Medicine’s work this session to preserve Texas’ landmark medical liability reforms started and ended like legislative sessions past with a perennial attempt to index the landmark 2003 noneconomic damages cap to inflation. But that story had a twist this session in that the vehicle to do so, House Bill 4036, was pushed by a pair of Republicans alongside its typical Democrat contingency.
The tale concluded, yet again, with a happy ending for medicine as HB 4036, and other medical liability encroachments like it, failed. And the Texas Medical Association was able to prevent new liability risks that threaten access to care, its biggest win coming on the vaccine front in defeating Senate Bill 95 – another persistent theme the past two sessions.
But these liability landmines, among others, forbode a sequel with perhaps tougher twists ahead.
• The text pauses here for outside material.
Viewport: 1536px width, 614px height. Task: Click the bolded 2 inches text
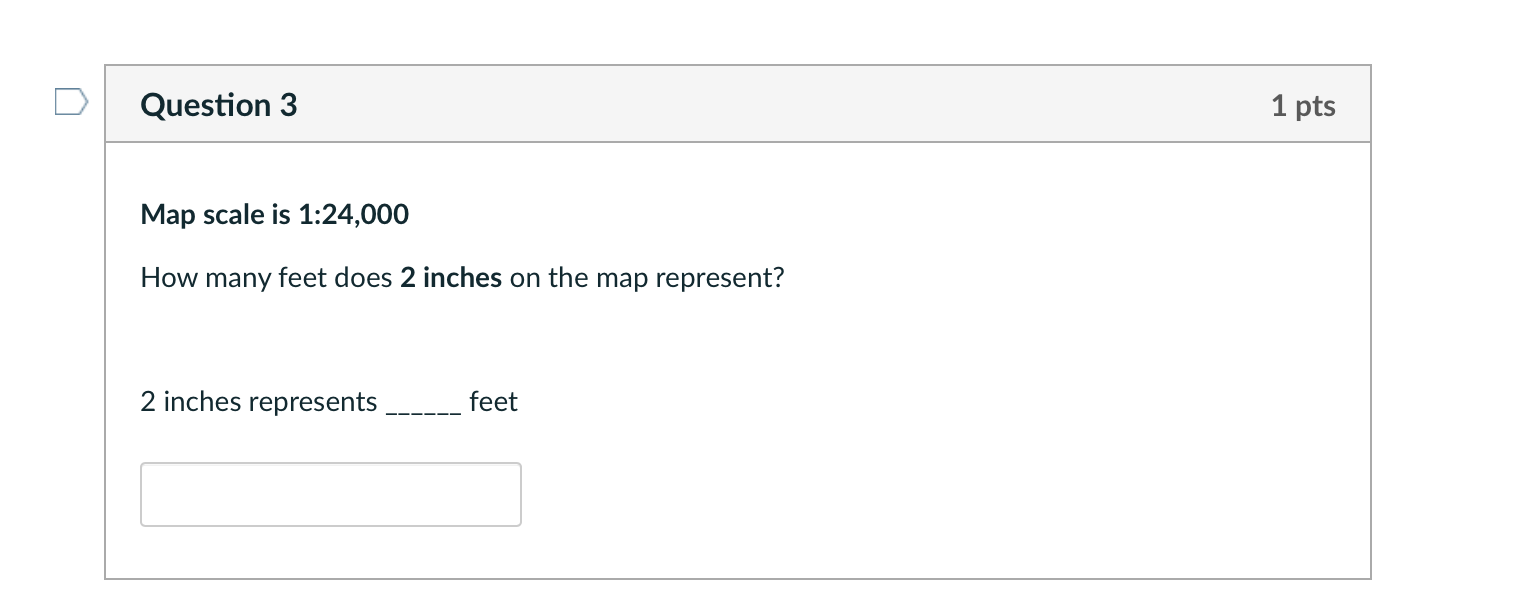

Threats from other sectors, for instance, came dangerously close to disrupting well-established medical liability laws and other physician protections TMA has won over the years.
Among the other snares TMA sidestepped this session was House Bill 2072, which would have chipped away at the Texas Advance Directives Act by eliminating the statute of limitations and raising penalties to a first-degree felony charge.
In passage of House Bill 923 by Rep. Cassandra Garcia Hernandez (D-Farmers Branch) and Rep. Jeff Leach (R-Plano), meanwhile, TMA was able to fend off attempts to completely undermine physician input on the Texas Medical Disclosure Panel and retain a majority physician voice. As a means of reducing medical liability costs, the panel was set up under a decades-old tort reform to determine which risks and hazards related to medical care and surgical procedures must be disclosed to patients or persons authorized to consent for patients and to develop and update related disclosure forms.